> _What you should do_: Pictures are to be skipped. Retype exactly the lines from the top of the material through the one with "The height and", and only those.

[[ Records shown, beginning ]]

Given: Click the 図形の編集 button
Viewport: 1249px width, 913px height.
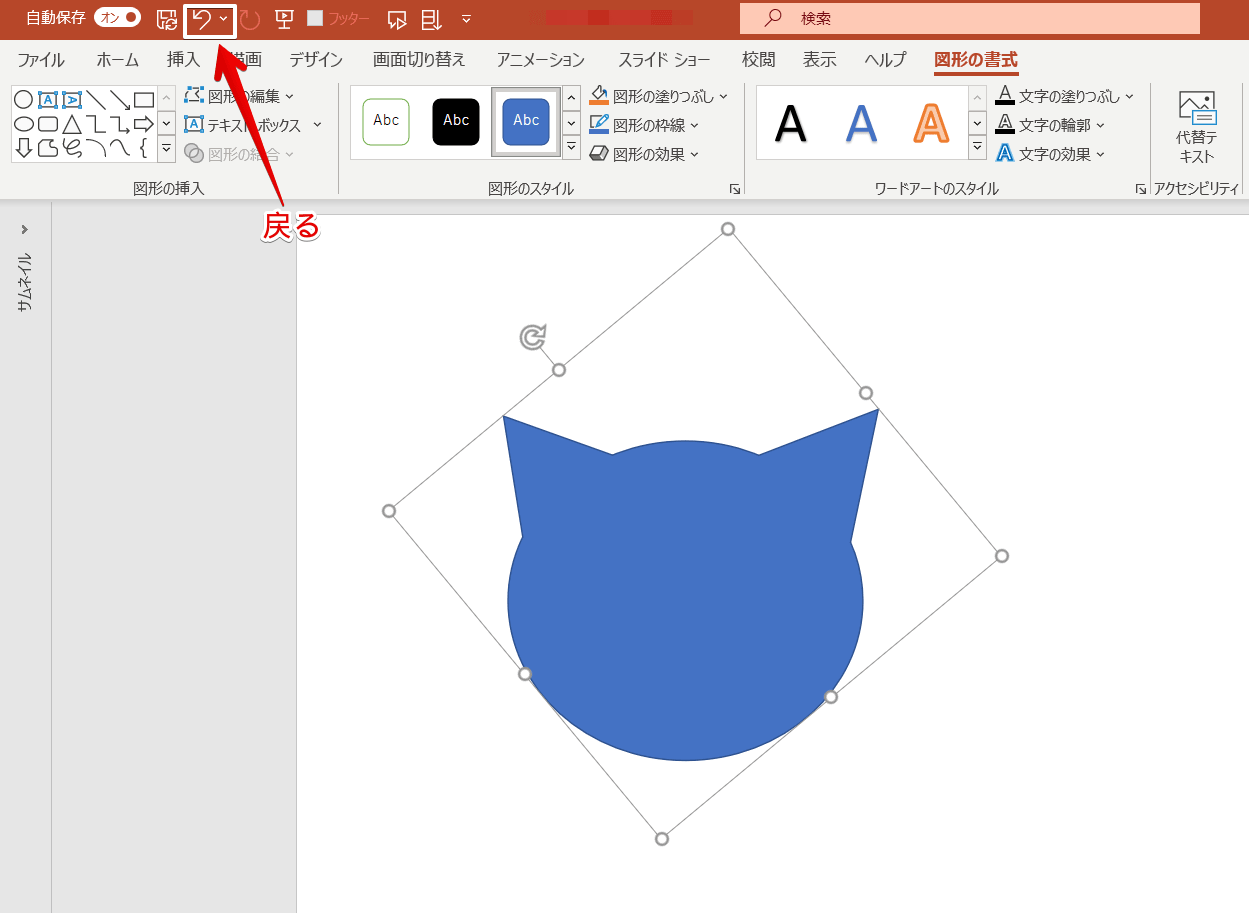Looking at the screenshot, I should 240,96.
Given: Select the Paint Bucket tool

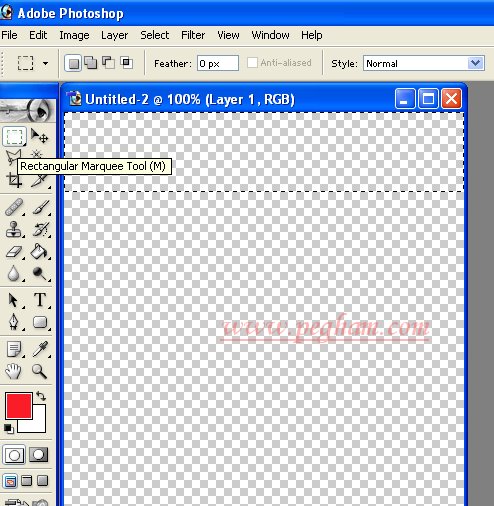Looking at the screenshot, I should pyautogui.click(x=39, y=252).
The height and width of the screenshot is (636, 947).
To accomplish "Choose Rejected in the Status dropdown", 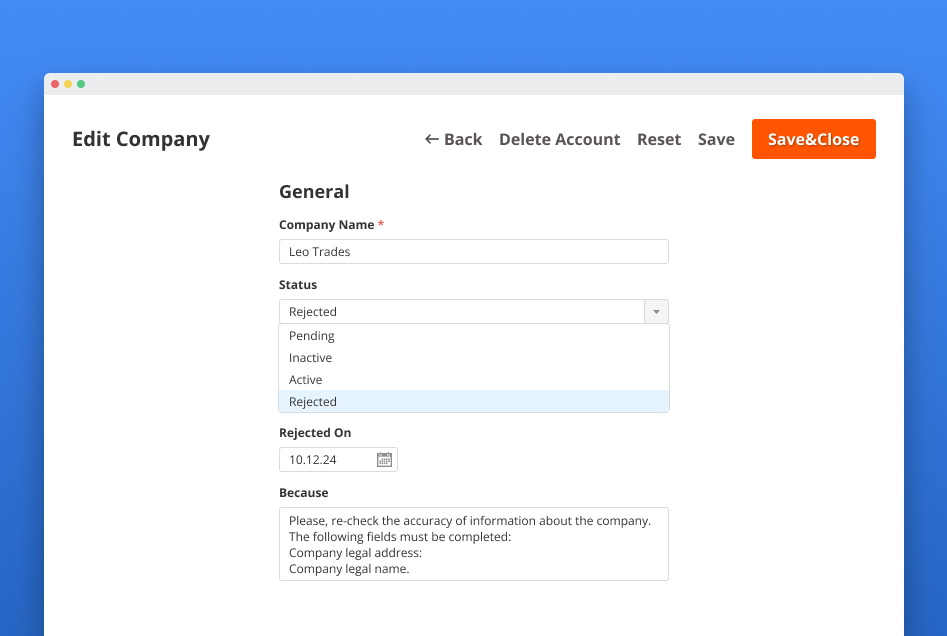I will coord(312,401).
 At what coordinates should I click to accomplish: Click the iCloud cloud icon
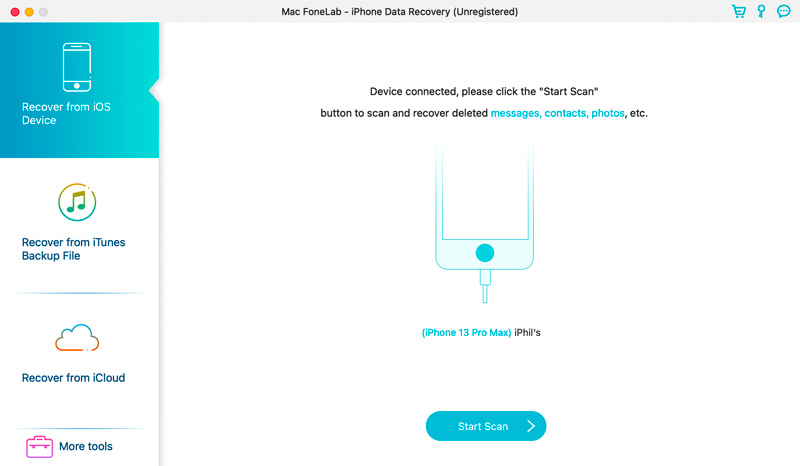pyautogui.click(x=78, y=339)
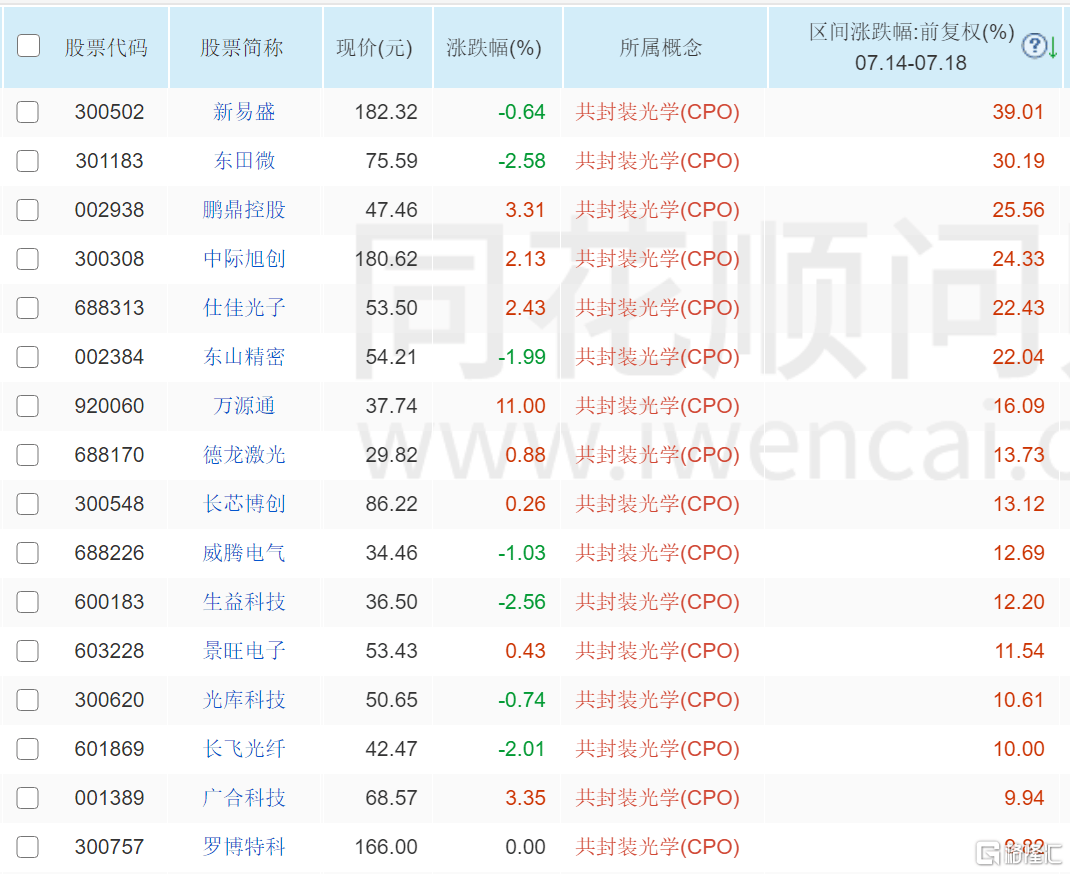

[[ Records shown, end ]]

> _Solution_:
Given: Click the 図形の編集 button
Viewport: 1249px width, 913px height.
Looking at the screenshot, I should 240,96.
Given: Select the Paint Bucket tool

Looking at the screenshot, I should pyautogui.click(x=39, y=252).
The height and width of the screenshot is (636, 947).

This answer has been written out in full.